[Saved entries]
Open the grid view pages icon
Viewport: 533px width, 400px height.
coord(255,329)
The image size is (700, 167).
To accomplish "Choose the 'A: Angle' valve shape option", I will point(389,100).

__GOAL OF THE EXERCISE__
Each line from the one containing "Viewport: 533px width, 400px height." to the last line above must be returned exactly, and no line outside that range.

__ANSWER__
Viewport: 533px width, 400px height.
coord(255,329)
The image size is (700, 167).
To accomplish "Choose the 'A: Angle' valve shape option", I will point(389,100).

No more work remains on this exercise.